I tagged along with my parents or my grandmother on every trip to Food Fair, or Begley's Drugs, or the gas station, then begged whoever I was with to buy me a comic book. I built up quite a collection, for someone with no disposable income. My great aunt thought the comic books were silly, a waste of time. Fortunately for me, my mother did not share this opinion. She believed that comics promoted literacy. And they do. Comic books teach you that reading is fun. They feed your imagination. They even provide SAT prep, by teaching you vocabulary words like "omnipotent" and "inexorable."

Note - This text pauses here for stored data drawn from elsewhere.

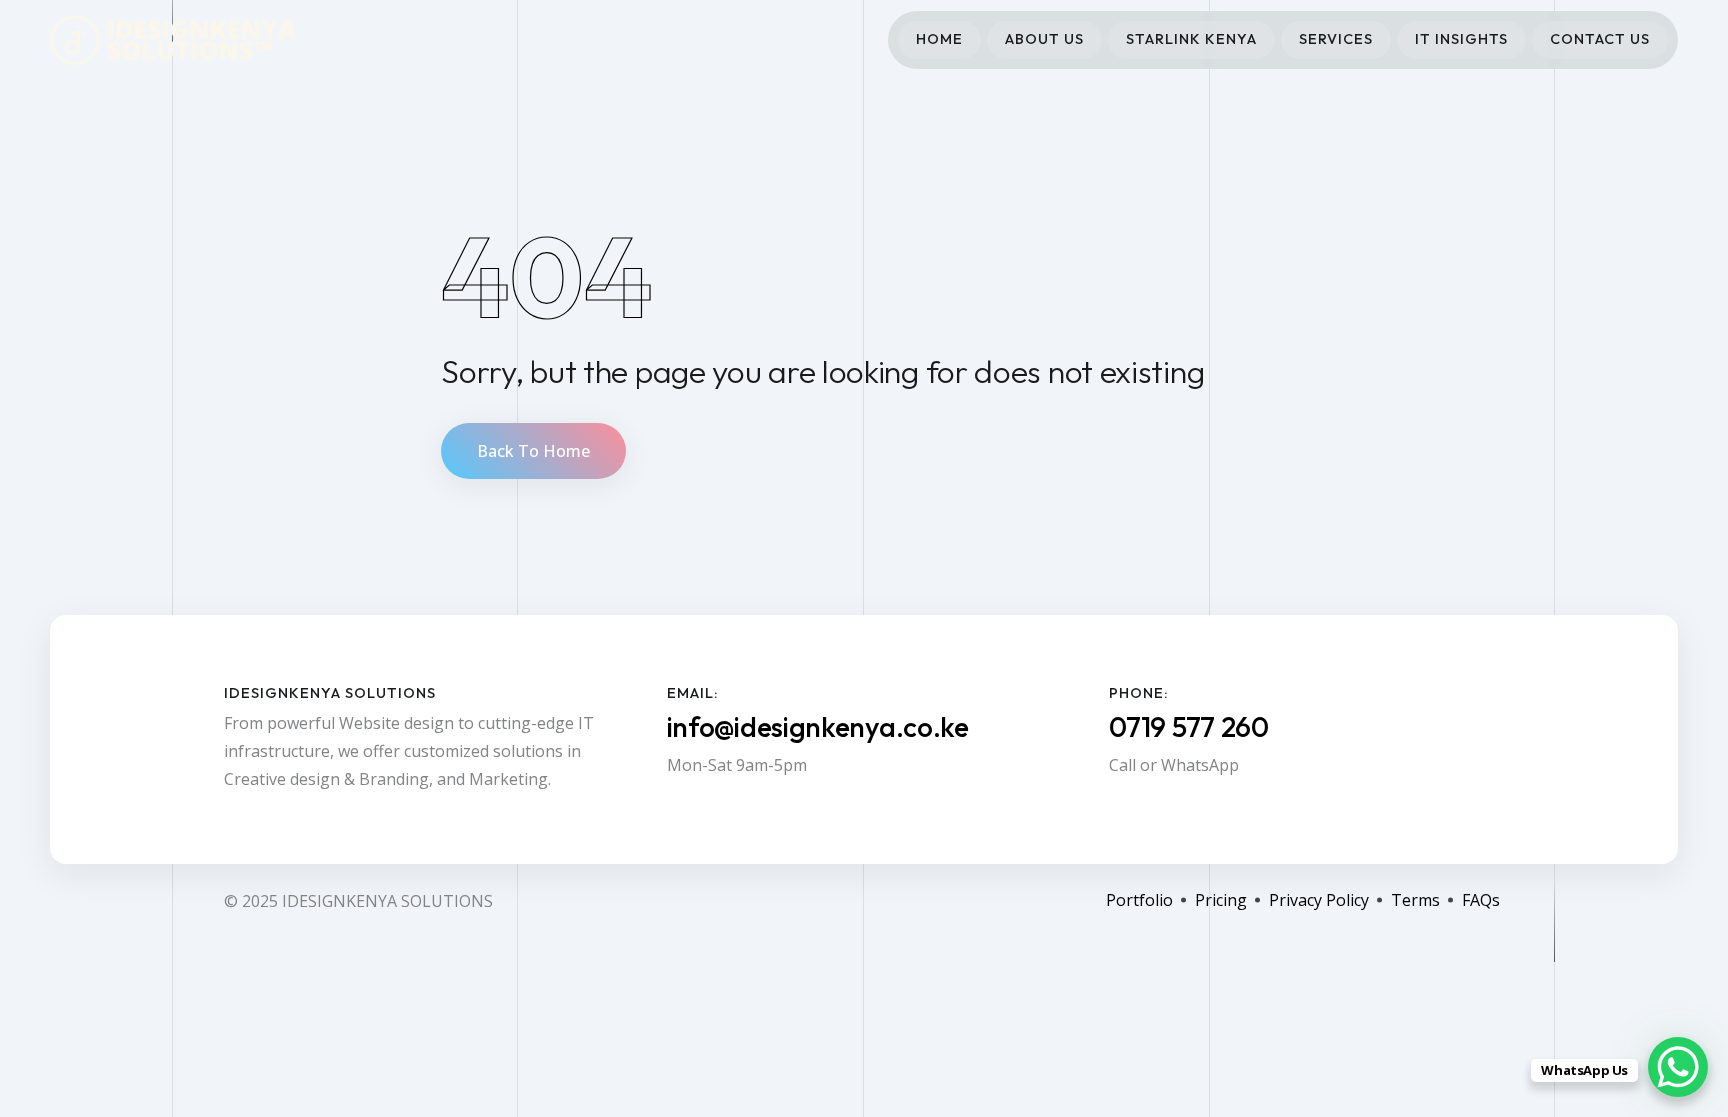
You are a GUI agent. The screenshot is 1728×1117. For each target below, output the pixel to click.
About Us (1044, 39)
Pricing (1221, 900)
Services (1336, 39)
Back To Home (533, 451)
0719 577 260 (1188, 726)
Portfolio (1139, 900)
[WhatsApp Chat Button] (1678, 1067)
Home (939, 39)
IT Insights (1461, 39)
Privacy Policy (1319, 900)
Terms (1415, 900)
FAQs (1481, 900)
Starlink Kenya (1191, 39)
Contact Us (1600, 39)
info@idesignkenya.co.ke (818, 726)
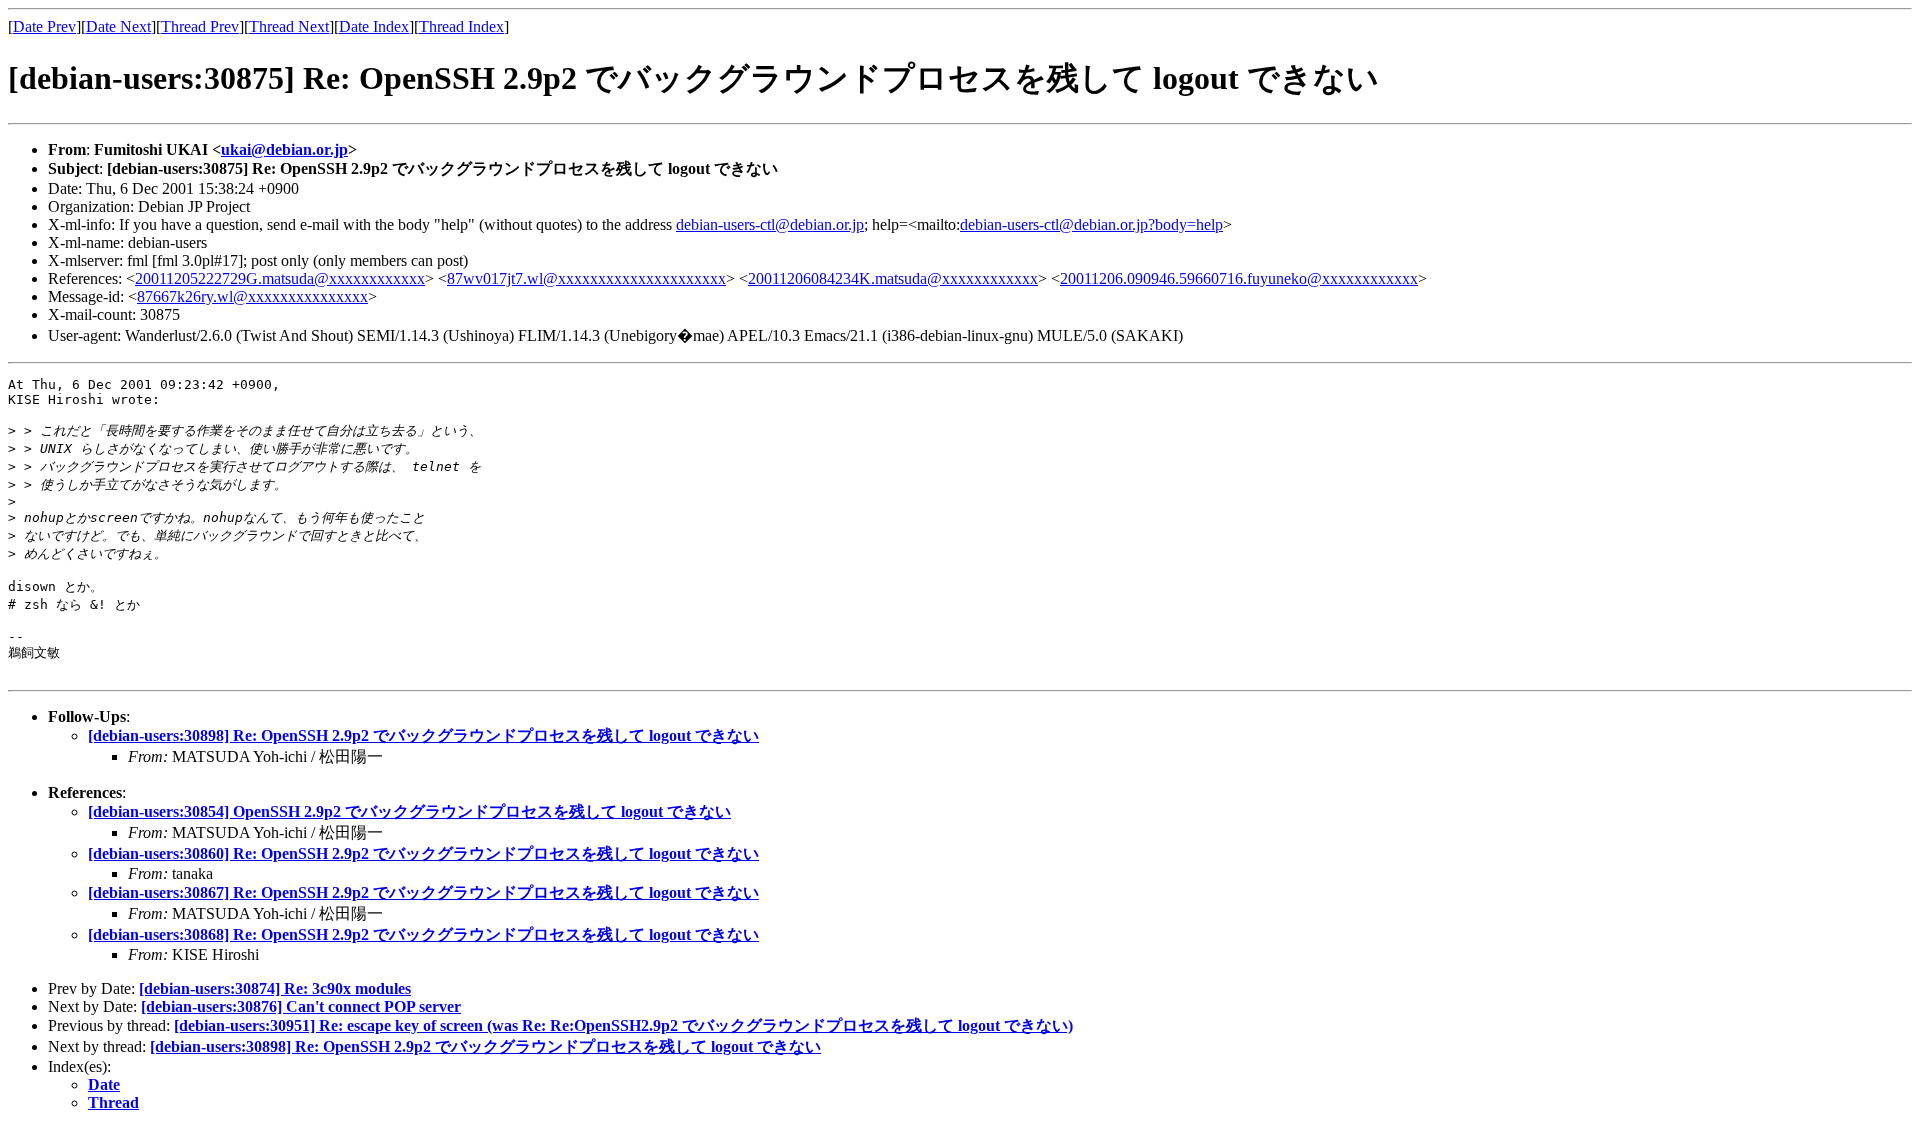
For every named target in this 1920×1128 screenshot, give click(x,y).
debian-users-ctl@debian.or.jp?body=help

In retrospect, I am amazed by how much my parents encouraged me to read whatever I wanted. I mentioned earlier that in Philadelphia I got an issue of The Defenders. That issue focused on a character called Hellcat, who had learned that she was the daughter of Satan. The story consisted of her traveling through Hell, talking to her father. I remember lying on the hotel floor, trying to puzzle this out—I was only six, remember. I asked, "What does S-A-T-A-N spell?" Without pausing my mother said, "Satan." Growing up in the Bible Belt, I would come to know plenty of kids whose parents forbade them to read certain books, or play certain games, or watch certain movies, because of imagined demonic overtones. This was the 80’s, when televangelists could find pagan symbolism in My Little Pony cartoons. But I, at age six, could read a story that actually featured Satan as a character, and my parents didn't freak out. I will always be grateful for that.